Your new tablet may be convenient for reading on the go, but it may not be so good for your sleep.
Two hours of exposure to devices that have luminous back-lit displays -- like tablets -- suppresses melatonin, which could then affect sleep by disturbing the body's natural circadian rhythm, a small new study in the journal Applied Ergonomics suggests.
Researchers from the Lighting Research Center at Rensselaer Polytechnic Institute examined these devices' effects on melatonin in 13 people. They had all the study participants play and watch movies on a tablet; some of them wore special goggles that affected the body's melatonin production based on the light from the screens.
The researchers found "that a two-hour exposure to light from self-luminous electronic displays can suppress melatonin by about 22 percent," study researcher Mariana Figueiro, an associate professor at Rensselaer Polytechnic Institute and the director of the Light and Health Program, said in a statement. "Stimulating the human circadian system to this level may affect sleep in those using the devices prior to bedtime."
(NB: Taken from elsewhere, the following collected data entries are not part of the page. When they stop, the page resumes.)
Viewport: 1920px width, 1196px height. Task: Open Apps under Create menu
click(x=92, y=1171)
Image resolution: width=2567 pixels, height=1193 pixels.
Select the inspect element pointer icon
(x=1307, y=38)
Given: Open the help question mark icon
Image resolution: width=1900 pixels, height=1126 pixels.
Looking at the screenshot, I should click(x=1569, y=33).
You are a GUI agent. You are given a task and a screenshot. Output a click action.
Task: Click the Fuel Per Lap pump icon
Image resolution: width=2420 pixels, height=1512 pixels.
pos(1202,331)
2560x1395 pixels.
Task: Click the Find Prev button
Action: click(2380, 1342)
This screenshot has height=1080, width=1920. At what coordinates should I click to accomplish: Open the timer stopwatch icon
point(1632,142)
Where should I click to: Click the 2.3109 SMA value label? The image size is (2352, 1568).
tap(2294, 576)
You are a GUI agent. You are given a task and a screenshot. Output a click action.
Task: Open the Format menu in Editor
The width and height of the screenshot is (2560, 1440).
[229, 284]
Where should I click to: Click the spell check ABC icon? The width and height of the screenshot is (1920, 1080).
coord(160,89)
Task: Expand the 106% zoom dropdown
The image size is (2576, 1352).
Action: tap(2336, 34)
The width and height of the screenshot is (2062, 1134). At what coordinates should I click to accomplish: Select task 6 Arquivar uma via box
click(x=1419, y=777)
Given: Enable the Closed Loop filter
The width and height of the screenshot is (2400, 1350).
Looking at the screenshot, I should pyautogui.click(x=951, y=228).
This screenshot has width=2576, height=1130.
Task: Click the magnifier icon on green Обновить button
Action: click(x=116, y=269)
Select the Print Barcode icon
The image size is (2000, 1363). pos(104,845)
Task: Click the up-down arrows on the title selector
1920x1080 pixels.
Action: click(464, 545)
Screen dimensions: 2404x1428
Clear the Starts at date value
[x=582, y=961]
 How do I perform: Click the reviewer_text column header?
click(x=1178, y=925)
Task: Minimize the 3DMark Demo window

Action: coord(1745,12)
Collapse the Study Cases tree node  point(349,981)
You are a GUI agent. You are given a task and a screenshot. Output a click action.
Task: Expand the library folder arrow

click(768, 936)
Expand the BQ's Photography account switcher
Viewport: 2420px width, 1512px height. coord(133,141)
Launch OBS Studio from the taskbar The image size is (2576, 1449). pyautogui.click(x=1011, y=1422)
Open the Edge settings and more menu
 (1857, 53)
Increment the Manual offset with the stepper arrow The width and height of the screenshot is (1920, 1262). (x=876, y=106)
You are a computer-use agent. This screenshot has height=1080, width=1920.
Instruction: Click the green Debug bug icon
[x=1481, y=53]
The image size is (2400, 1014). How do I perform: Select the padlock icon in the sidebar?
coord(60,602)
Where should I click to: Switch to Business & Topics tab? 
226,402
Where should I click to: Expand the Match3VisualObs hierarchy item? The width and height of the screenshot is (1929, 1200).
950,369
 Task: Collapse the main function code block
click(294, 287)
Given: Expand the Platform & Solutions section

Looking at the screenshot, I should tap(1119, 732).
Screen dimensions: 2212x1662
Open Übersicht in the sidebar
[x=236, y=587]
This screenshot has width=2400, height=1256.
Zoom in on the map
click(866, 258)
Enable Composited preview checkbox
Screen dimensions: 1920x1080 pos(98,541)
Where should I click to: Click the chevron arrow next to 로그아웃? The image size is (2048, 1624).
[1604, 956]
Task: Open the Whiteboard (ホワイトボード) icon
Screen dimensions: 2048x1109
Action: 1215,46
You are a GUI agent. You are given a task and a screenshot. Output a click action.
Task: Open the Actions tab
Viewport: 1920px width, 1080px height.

The researchers noted that some tablets emit different degrees of light than others, so it's not possible to make a broad generalization that all tablets at all light settings produce this effect to this extent.
But "we recommended dimming these devices at night as much as possible in order to minimize melatonin suppression, and limiting the amount of time spent using these devices prior to bedtime," Figueiro said in the statement.
For more surprising things keeping you from good sleep, check out this infographic from the National Sleep Foundation:
Clarification: A previous version of this article mentioned ereaders and tablets interchangeably, although the study only looked at lighting from tablets. It has been amended to only refer to tablets.